Senior Director, Regulatory Affairs
We are currently searching for a skilled professional to join a well-known client’s team as Senior Director of Regulatory Affairs. This position is located in Cambridge, MA. Reporting to the Senior Vice President of Regulatory Affairs, the Senior Director of Regulatory Affairs will work with a cross-functional team to implement regulatory strategy, data and submission packages to US and international regulatory agencies. Responsibilities include actively contributing to the development and implementation of regulatory strategy for specific projects including identifying and assessing regulatory risks, serving as the regulatory representative on project teams, active involvement in the writing and review of regulatory submissions and interfacing with authorities, coordinating all aspects of regulatory submissions and proactively keeping updated on regulatory requirements worldwide. The role requires an individual with demonstrated leadership capabilities who has led and managed an NDA submission, is self-motivated and independent, and is able to manage staff, work collaboratively, and can work and communicate effectively in a fast-paced environment.
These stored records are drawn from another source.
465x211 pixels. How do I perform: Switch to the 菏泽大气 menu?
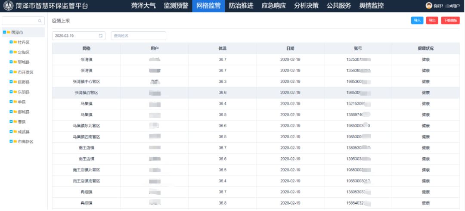coord(143,6)
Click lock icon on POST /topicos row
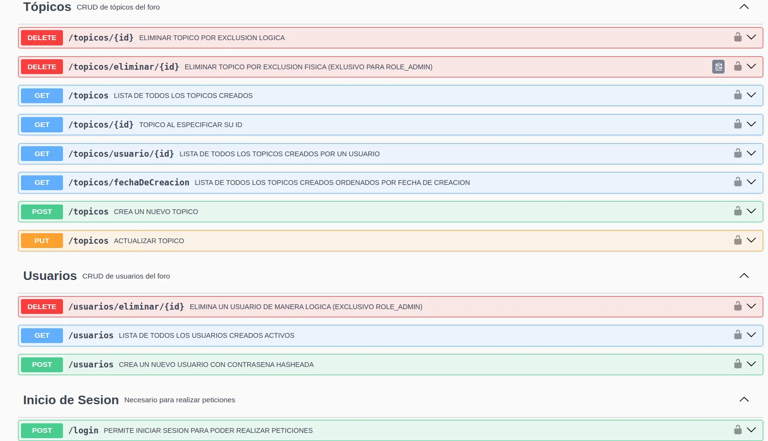 (x=737, y=211)
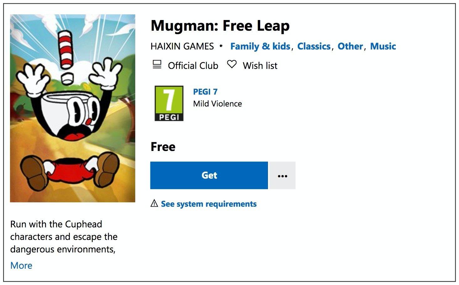Viewport: 459px width, 285px height.
Task: Click the Wish list heart icon
Action: tap(232, 65)
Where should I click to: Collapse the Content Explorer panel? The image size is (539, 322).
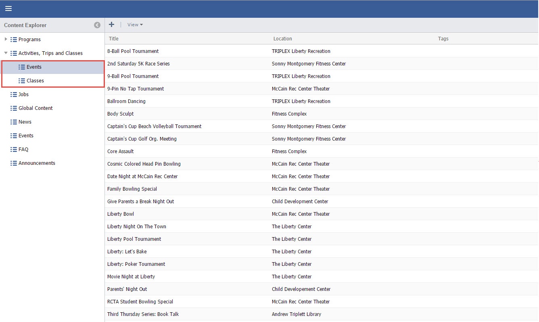(x=97, y=25)
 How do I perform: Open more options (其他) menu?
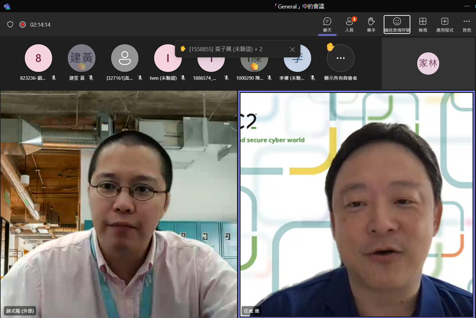click(x=467, y=24)
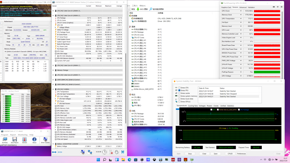The height and width of the screenshot is (163, 290).
Task: Open sensor settings via the gear icon
Action: [117, 152]
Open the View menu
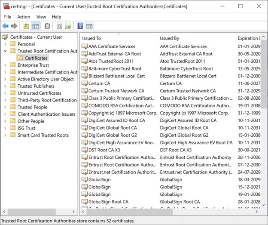This screenshot has width=268, height=225. coord(41,17)
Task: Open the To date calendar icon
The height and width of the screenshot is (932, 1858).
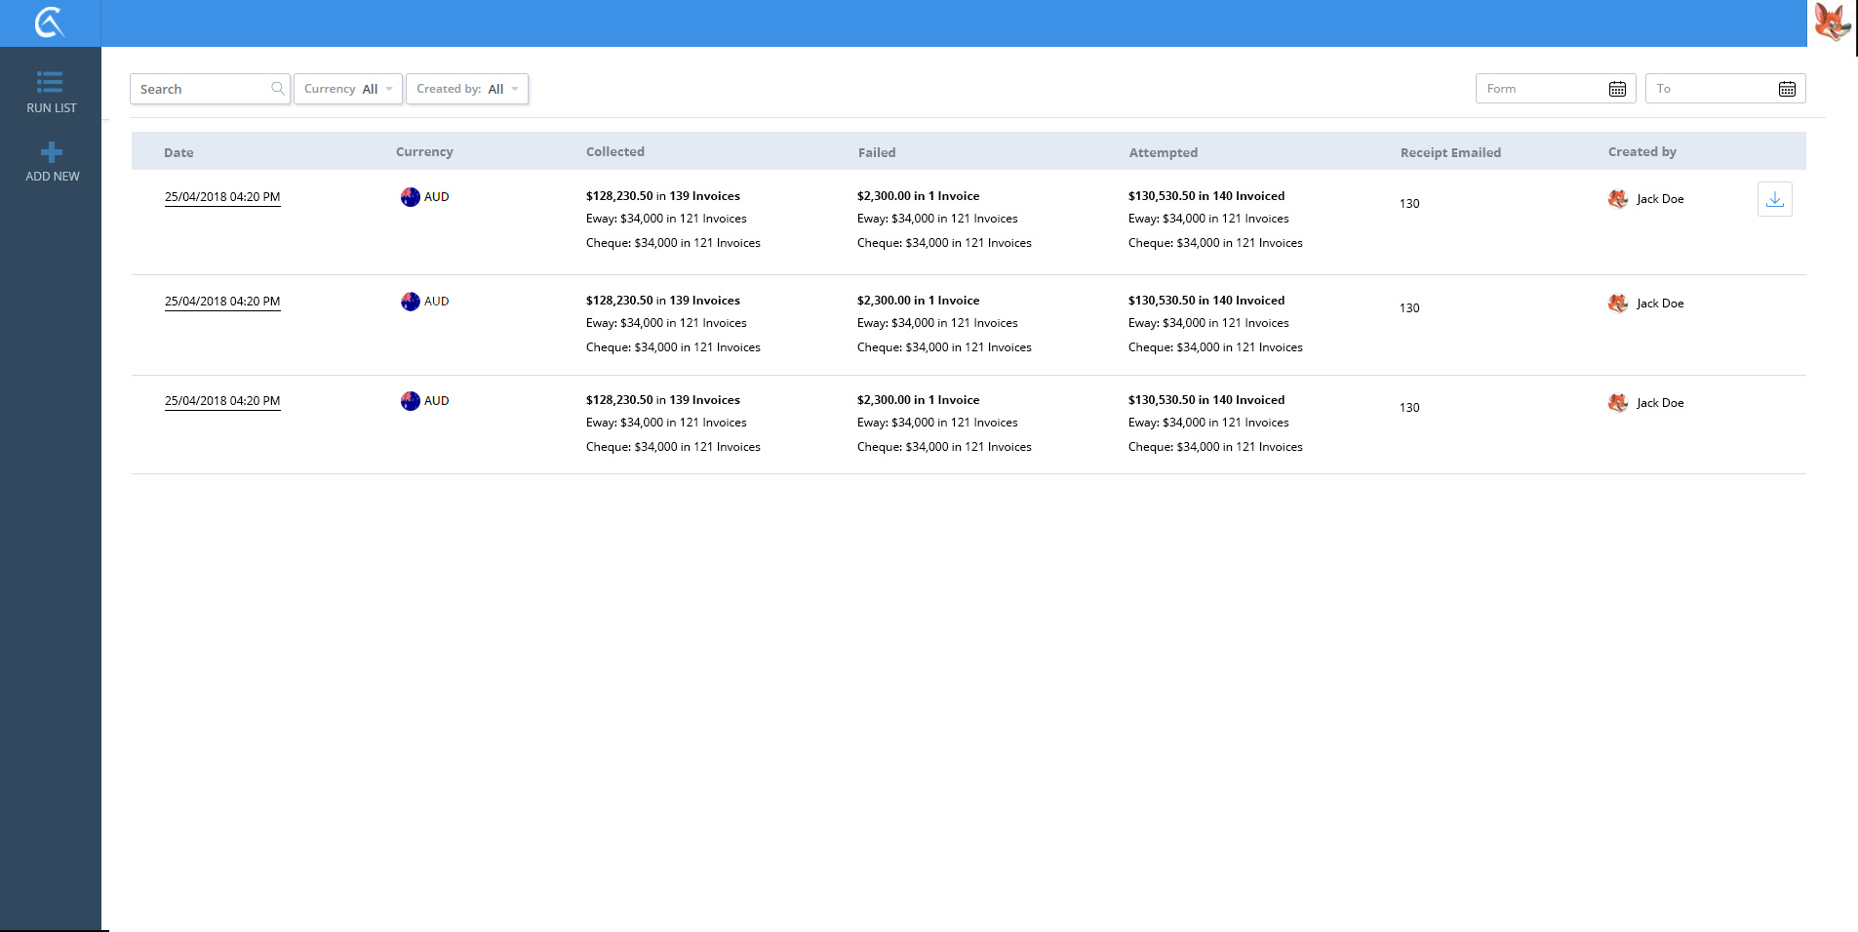Action: [1787, 89]
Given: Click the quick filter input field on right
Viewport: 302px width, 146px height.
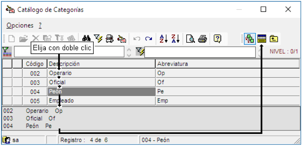Looking at the screenshot, I should 200,52.
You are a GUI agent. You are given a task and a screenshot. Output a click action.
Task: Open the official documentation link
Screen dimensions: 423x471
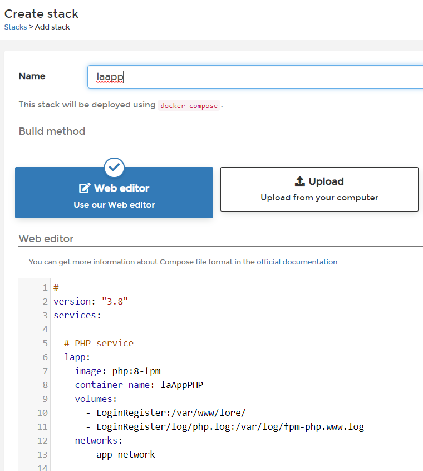coord(297,262)
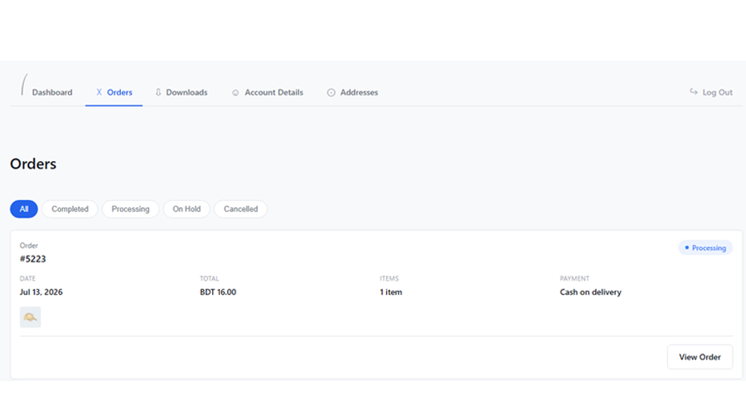Click the Log Out arrow icon
This screenshot has height=415, width=746.
click(694, 91)
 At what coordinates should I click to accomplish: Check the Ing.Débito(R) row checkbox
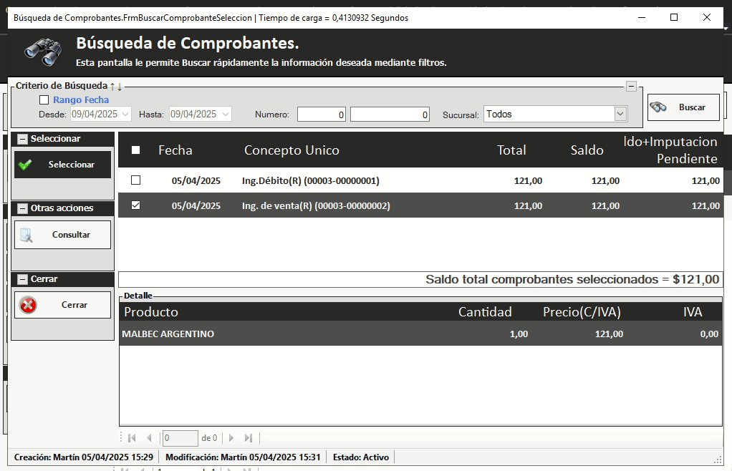coord(136,180)
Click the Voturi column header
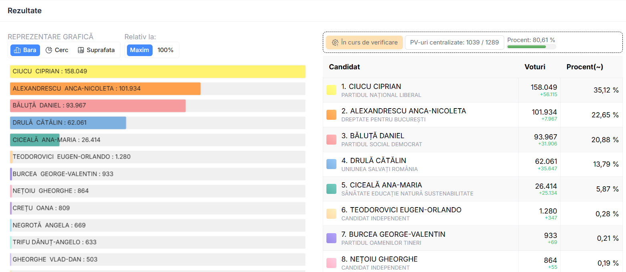The image size is (626, 272). coord(535,67)
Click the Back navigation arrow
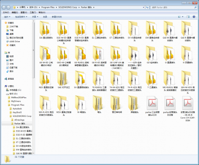This screenshot has width=199, height=165. pos(4,7)
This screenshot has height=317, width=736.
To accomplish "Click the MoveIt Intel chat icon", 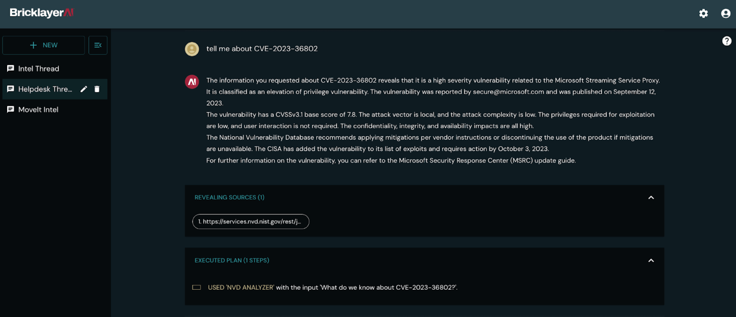I will pos(11,110).
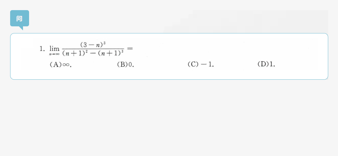Click the equals sign after the fraction
This screenshot has width=338, height=156.
(x=130, y=49)
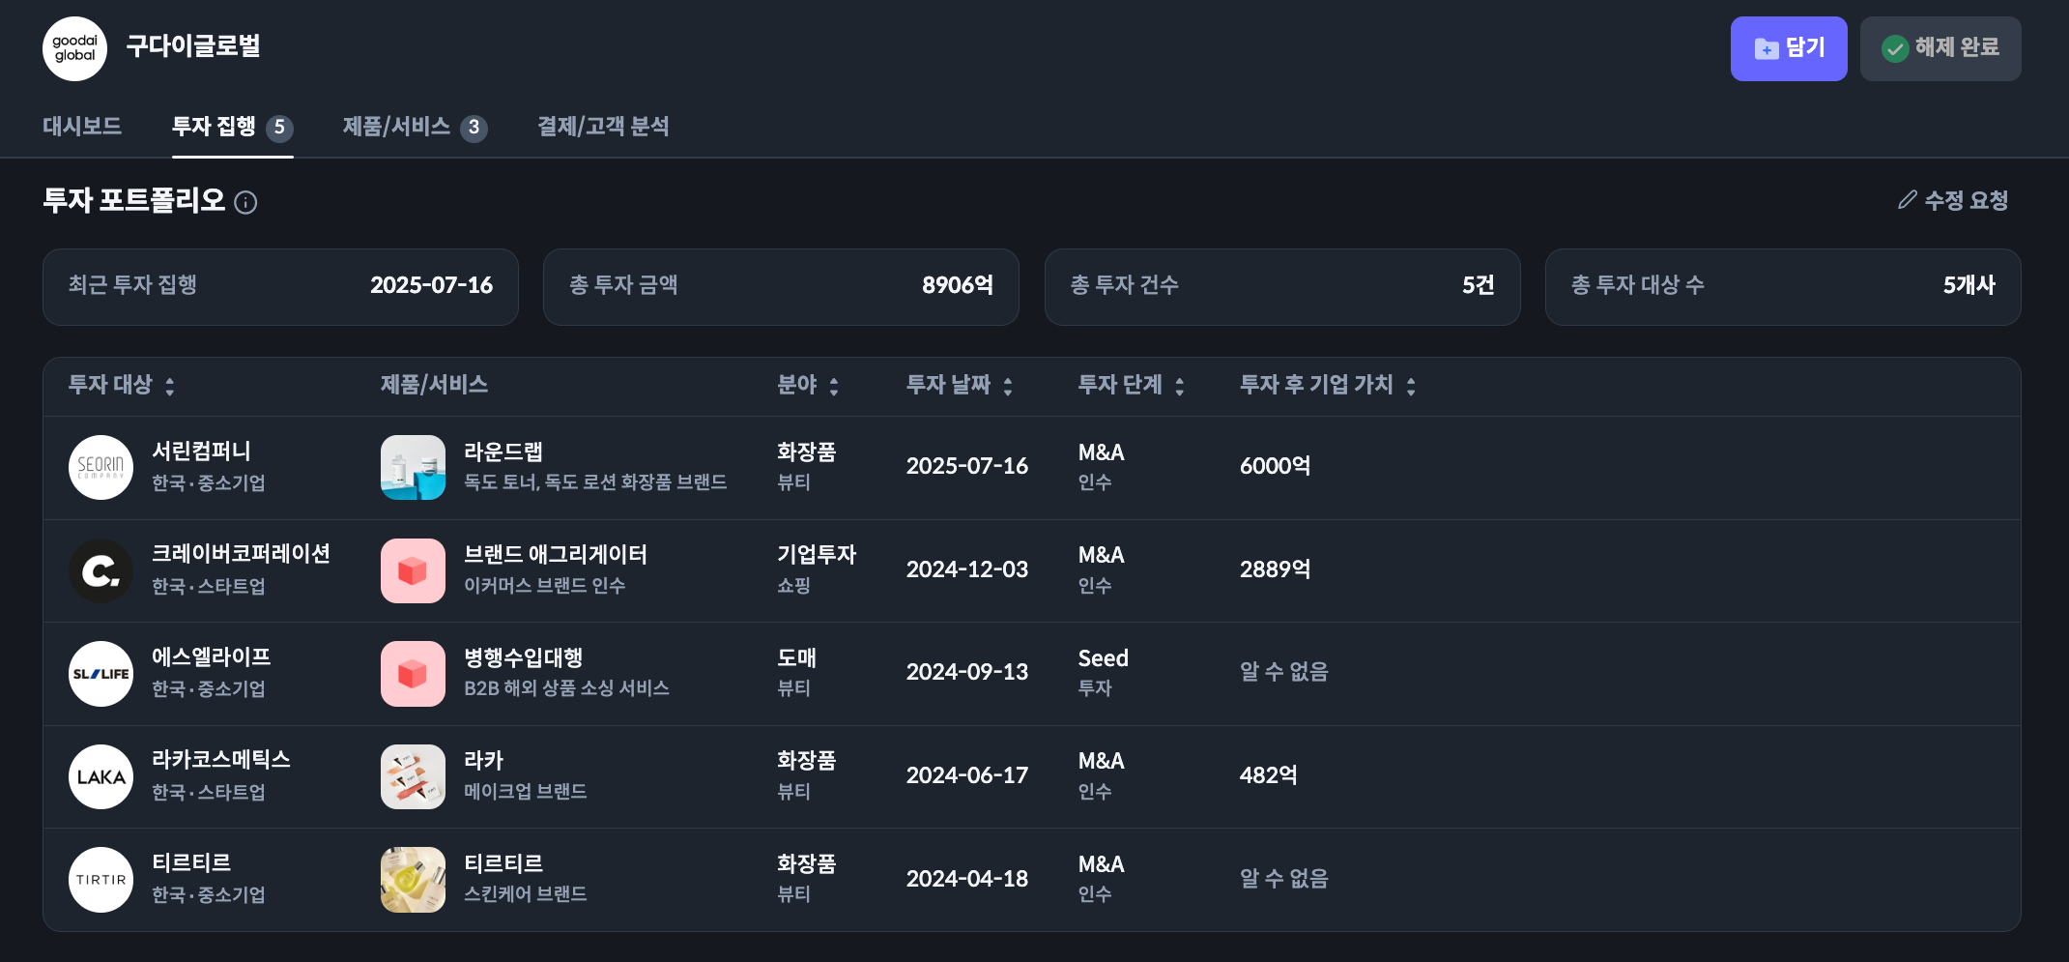The image size is (2069, 962).
Task: Click the Seorin Company logo
Action: [101, 467]
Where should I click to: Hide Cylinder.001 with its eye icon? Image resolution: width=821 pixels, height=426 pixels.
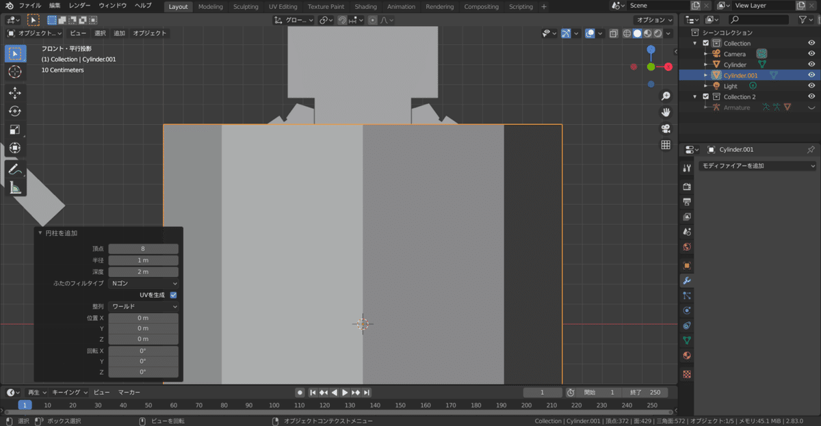tap(811, 75)
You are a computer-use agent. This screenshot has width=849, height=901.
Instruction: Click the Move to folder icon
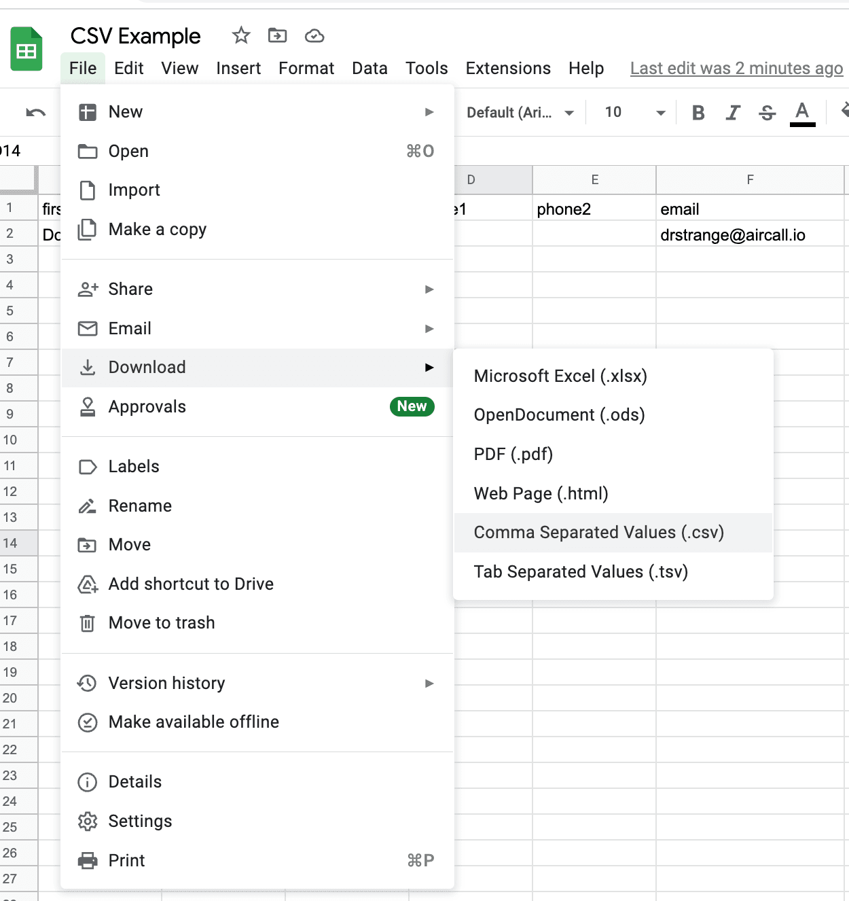(x=277, y=35)

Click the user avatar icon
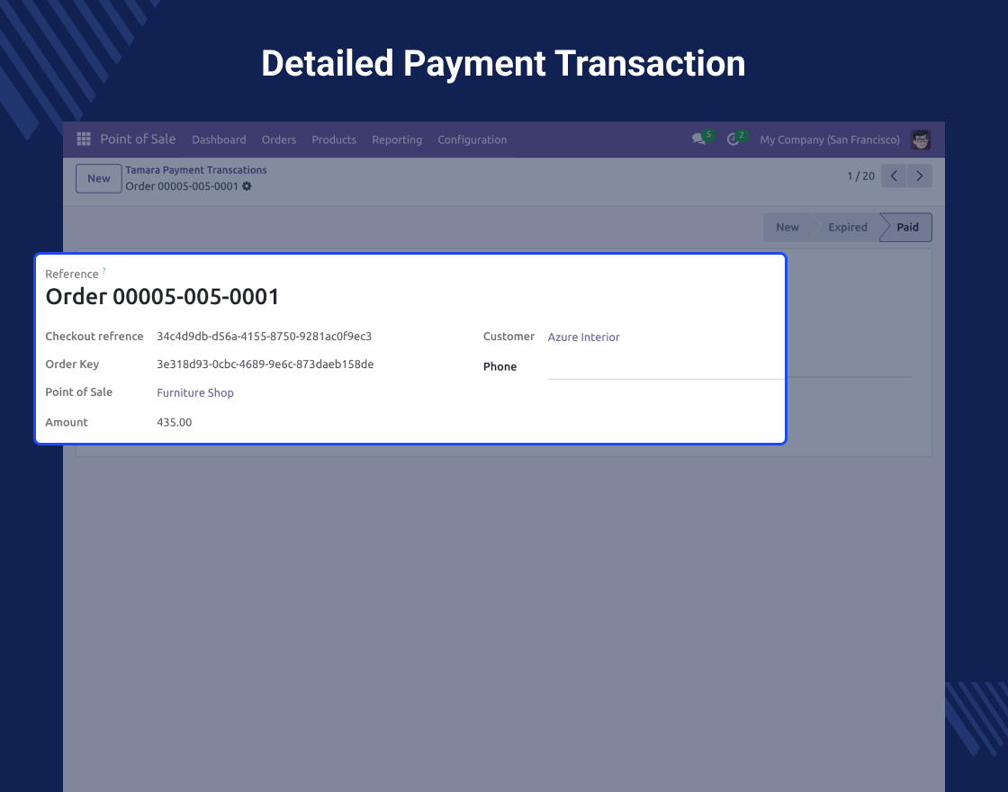[920, 140]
- Provide innovative and strategic regulatory leadership to project teams in early and late stage clinical development for orphan diseases
- Work proactively in a cross-functional organization to partner with various other expertise areas and regional regulatory partners to plan and execute an effective global regulatory strategy in alignment with the overall clinical development plan
- Lead the planning, preparation (including authoring where relevant) and delivery of both simple and complex submissions throughout the product's life cycle, including briefing documents, INDs, and various designation requests
- Lead the planning, strategy, content and execution of NDA filing and follow through to approval
- Identify potential regulatory risks to the strategic/operational plans, and propose options to mitigate risks
- Prepare the team and lead negotiations with FDA and other health agencies
- Provide regulatory due diligence as required
- Supervise and mentor direct reports who will be managing other programs
- At least 12 years of experience working in Regulatory Affairs; ideally 7 plus years in the biotech industry
- Sound knowledge and experience in Regulatory Affairs and associated requirements, plus pharmaceutical industry experience in clinical trial and drug development work with a record of successful drug development through product approval in the US
- Thorough knowledge of the drug development process
- Experience in interfacing with FDA
- Deep knowledge and understanding of global regulatory requirements and environment
- Demonstrated strategic thinking and implementation in overall drug development
- Must be able and willing to work in a high-visibility, fast-paced environment
- Must be detail-oriented, and possess good analytical and problem-solving skills
- Excellent verbal and written communication skills and strong interpersonal skills
- Ability to work independently with minimal supervision, and to take ownership and responsibility
- Ability to work cooperatively with teams and influence cross-functionally
- Results focused and able to work under pressure and meet deadlines
- Confident with the professional competence to win respect and gain credibility at all levels within and outside the company; capable of representing the company externally
- Demonstrated ability for innovative and flexible strategies
- Adaptable and self-motivated, able to prioritize effectively with strong problem solving and planning abilities
- Alignment with Client's Core Values including, Commitment to People, Innovation and Discovery, Sense of Urgency, Open Culture and Passion for Excellence
- University Degree in Science or related discipline; PhD or PharmD degree preferred
- Strong Communicator. You will have extensive correspondence that relies on you being conversant in regulatory guidelines and clinical terminology.
- Organized. You’re an efficient time-manager and can handle the pressure of meeting multiple strict deadlines.
- Ability to work independently and with a team: You will be collaborating and often contributing to discussions amongst internal teams; you also work effectively without a lot of support or structure.
- Problem-Solvers. As an action-oriented self-starter, you’re eager to apply your expertise in diagnosing inefficiencies, determining root causes, and recommending solutions to complex challenges.
- Personable. You establish and nurture highly effective relationships with colleagues and key stakeholders that support and advance project goals and objectives.
- Credible. Thorough understanding of clinical methodologies and providing sound analytical support, you quickly establish credibility as a reliable resource.
About Advanced Clinical
Advanced Clinical is an award-winning clinical development organization that provides global services including CRO, Functional Support, Quality & Validation, Patient Recruitment and Retention, and Strategic Talent Acquisition solutions for pharmaceutical, biopharmaceutical, biotechnology, and medical device organizations. Our mission is to deliver a truly better clinical experience for our clients and candidates. To learn more about Advanced Clinical which has been named to Chicago Tribune’s Top Workplaces, Chicago’s Best and Brightest Companies, and Best of Staffing Talent & Client, visit http://www.advancedclinical.com.
Regarding your application
Please know that every completed application is carefully reviewed by the Advanced Clinical recruitment team. We understand the time commitment that is needed to prepare an application, so we respect your effort by thoughtfully reviewing and responding to each application. In return, we ask for your patience as careful review takes time, and we may not be able to respond to every application immediately.